Horl WH, Vanrenterghem Y, Canaud B, Mann J, Teatini U, Wanner C, Wikstrom B.
Nephrol Dial Transplant. 2005 May;20 Suppl 3:iii25-32.
The medical care of renal anaemia has received much attention over the past decade, as nephrologists have recognized the increased therapeutic value of erythropoiesis-stimulating agents. The European Best Practice Guidelines and the US National Kidney Foundation's Kidney Disease Outcome Quality Initiative Guidelines have provided evidence-based advice on the optimal treatment of renal anaemia, and have recommended a target haemoglobin (Hb) level of 11 g/dl or 11-12 g/dl. Achieving this target Hb level has been shown to improve quality of life and reduce the rate of hospitalization; there is also good evidence to suggest that achieving adequate Hb levels reduces morbidity and mortality in patients with end-stage renal disease. In recent years, a number of factors have been identified that may counteract the positive action of epoetin therapy. These treatment-influencing factors include inadequate haemodialysis, absolute and functional iron deficiency, anticoagulant use, inflammation and infection. Each factor on its own may result in a substantial decrease in Hb levels, or an increase in epoetin requirements of up to 100%. Therefore, optimal and cost-effective treatment can only be achieved by adequately managing all of the factors that potentially can influence anaemia in patients with chronic kidney disease.

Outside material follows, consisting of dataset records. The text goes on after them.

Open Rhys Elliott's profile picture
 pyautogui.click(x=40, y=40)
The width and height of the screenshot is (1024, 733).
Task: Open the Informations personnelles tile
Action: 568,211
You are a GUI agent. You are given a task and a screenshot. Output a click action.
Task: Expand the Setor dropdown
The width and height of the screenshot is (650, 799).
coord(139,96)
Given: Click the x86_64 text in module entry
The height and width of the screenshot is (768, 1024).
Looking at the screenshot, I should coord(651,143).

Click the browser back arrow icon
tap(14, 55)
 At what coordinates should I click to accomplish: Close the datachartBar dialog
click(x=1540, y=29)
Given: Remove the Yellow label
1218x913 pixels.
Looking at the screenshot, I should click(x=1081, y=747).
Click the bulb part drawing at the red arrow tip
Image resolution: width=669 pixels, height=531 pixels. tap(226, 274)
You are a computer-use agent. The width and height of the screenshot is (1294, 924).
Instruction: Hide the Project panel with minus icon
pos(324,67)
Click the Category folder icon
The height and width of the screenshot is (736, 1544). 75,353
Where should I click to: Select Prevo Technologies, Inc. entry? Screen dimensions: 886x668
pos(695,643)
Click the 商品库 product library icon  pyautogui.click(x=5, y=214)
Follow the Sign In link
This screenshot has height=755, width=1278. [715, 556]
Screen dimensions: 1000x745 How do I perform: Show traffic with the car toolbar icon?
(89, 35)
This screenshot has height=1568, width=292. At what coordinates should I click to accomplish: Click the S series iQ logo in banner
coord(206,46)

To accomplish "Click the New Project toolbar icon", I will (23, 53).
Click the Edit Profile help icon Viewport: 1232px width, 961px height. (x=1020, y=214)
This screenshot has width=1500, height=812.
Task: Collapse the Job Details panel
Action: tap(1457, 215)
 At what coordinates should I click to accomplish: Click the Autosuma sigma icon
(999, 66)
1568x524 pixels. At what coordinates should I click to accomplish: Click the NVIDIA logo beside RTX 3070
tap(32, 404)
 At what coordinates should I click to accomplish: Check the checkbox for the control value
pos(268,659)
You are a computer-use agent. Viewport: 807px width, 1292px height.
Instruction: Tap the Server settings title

Large-scale, cross-sectional surveys, such as the European Survey on Anaemia Management and the Dialysis Outcomes and Practice Patterns Study, have shown that there is still room for improving the efficacy and efficiency of anaemia therapy. The Optimal Treatment of Renal Anaemia (OPTA) initiative aims to help both physicians and nurses improve renal anaemia management by "translating" the standards set in published guidelines into practical clinical advice.